:: Your assignment ::
Reproduce the listing verbatim.

:: Dataset ::
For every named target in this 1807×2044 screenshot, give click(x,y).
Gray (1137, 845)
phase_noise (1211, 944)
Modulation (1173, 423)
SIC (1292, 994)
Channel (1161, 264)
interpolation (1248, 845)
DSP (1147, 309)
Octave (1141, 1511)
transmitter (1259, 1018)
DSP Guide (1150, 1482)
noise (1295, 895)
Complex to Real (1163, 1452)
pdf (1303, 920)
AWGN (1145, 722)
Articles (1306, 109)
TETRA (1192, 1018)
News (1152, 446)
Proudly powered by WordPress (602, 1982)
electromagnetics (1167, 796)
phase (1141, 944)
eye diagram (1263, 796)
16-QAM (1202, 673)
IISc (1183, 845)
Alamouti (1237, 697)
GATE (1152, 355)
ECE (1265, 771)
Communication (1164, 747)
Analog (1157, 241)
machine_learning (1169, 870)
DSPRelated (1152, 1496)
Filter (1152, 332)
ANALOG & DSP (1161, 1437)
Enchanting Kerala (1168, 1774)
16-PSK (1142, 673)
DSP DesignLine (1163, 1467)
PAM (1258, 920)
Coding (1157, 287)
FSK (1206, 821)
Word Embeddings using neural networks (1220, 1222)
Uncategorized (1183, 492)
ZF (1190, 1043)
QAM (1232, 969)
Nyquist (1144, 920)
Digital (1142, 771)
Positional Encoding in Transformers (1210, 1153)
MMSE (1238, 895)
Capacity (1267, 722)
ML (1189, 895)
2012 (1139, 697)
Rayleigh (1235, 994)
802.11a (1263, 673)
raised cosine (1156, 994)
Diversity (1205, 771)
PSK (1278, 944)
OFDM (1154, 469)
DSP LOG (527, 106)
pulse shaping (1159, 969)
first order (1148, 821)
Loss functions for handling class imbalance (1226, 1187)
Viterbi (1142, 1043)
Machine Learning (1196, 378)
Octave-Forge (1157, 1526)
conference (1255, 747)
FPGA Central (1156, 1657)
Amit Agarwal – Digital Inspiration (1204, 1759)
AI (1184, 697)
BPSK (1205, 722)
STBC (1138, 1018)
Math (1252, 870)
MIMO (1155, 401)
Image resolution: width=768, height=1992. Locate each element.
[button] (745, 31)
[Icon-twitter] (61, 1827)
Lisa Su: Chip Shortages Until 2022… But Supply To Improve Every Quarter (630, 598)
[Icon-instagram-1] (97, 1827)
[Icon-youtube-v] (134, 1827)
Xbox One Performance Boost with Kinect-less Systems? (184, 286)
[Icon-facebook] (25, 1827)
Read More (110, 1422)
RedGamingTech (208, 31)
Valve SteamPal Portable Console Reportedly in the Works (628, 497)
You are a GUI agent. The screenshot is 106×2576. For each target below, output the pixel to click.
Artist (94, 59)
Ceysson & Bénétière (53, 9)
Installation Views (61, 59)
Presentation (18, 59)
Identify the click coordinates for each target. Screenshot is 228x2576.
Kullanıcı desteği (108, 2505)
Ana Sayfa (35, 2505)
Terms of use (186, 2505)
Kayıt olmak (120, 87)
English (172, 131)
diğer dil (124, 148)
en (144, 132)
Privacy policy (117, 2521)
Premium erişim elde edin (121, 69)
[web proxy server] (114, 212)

:: Reply to the task ::
For every named target in this 1807×2044 screenshot, give click(x,y).
Gray (1137, 845)
phase_noise (1211, 944)
Modulation (1173, 423)
SIC (1292, 994)
Channel (1161, 264)
interpolation (1248, 845)
DSP (1147, 309)
Octave (1141, 1511)
transmitter (1259, 1018)
DSP Guide (1150, 1482)
noise (1295, 895)
Complex to Real (1163, 1452)
pdf (1303, 920)
AWGN (1145, 722)
Articles (1306, 109)
TETRA (1192, 1018)
News (1152, 446)
Proudly powered by WordPress (602, 1982)
electromagnetics (1167, 796)
phase (1141, 944)
eye diagram (1263, 796)
16-QAM (1202, 673)
IISc (1183, 845)
Alamouti (1237, 697)
GATE (1152, 355)
ECE (1265, 771)
Communication (1164, 747)
Analog (1157, 241)
machine_learning (1169, 870)
DSPRelated (1152, 1496)
Filter (1152, 332)
ANALOG & DSP (1161, 1437)
Enchanting Kerala (1168, 1774)
16-PSK (1142, 673)
DSP DesignLine (1163, 1467)
PAM (1258, 920)
Coding (1157, 287)
FSK (1206, 821)
Word Embeddings using neural networks (1220, 1222)
Uncategorized (1183, 492)
ZF (1190, 1043)
QAM (1232, 969)
Nyquist (1144, 920)
Digital (1142, 771)
Positional Encoding in Transformers (1210, 1153)
MMSE (1238, 895)
Capacity (1267, 722)
ML (1189, 895)
2012 (1139, 697)
Rayleigh (1235, 994)
802.11a (1263, 673)
raised cosine (1156, 994)
Diversity (1205, 771)
PSK (1278, 944)
OFDM (1154, 469)
DSP LOG (527, 106)
pulse shaping (1159, 969)
first order (1148, 821)
Loss functions for handling class imbalance (1226, 1187)
Viterbi (1142, 1043)
Machine Learning (1196, 378)
Octave-Forge (1157, 1526)
conference (1255, 747)
FPGA Central (1156, 1657)
Amit Agarwal – Digital Inspiration (1204, 1759)
AI (1184, 697)
BPSK (1205, 722)
STBC (1138, 1018)
Math (1252, 870)
MIMO (1155, 401)
Image resolution: width=768, height=1992. Locate each element.
[button] (745, 31)
[Icon-twitter] (61, 1827)
Lisa Su: Chip Shortages Until 2022… But Supply To Improve Every Quarter (630, 598)
[Icon-instagram-1] (97, 1827)
[Icon-youtube-v] (134, 1827)
Xbox One Performance Boost with Kinect-less Systems? (184, 286)
[Icon-facebook] (25, 1827)
Read More (110, 1422)
RedGamingTech (208, 31)
Valve SteamPal Portable Console Reportedly in the Works (628, 497)
You are a GUI agent. The screenshot is 106×2576. For each target below, output the pixel to click.
Artist (94, 59)
Ceysson & Bénétière (53, 9)
Installation Views (61, 59)
Presentation (18, 59)
Identify the click coordinates for each target. Screenshot is 228x2576.
Kullanıcı desteği (108, 2505)
Ana Sayfa (35, 2505)
Terms of use (186, 2505)
Kayıt olmak (120, 87)
English (172, 131)
diğer dil (124, 148)
en (144, 132)
Privacy policy (117, 2521)
Premium erişim elde edin (121, 69)
[web proxy server] (114, 212)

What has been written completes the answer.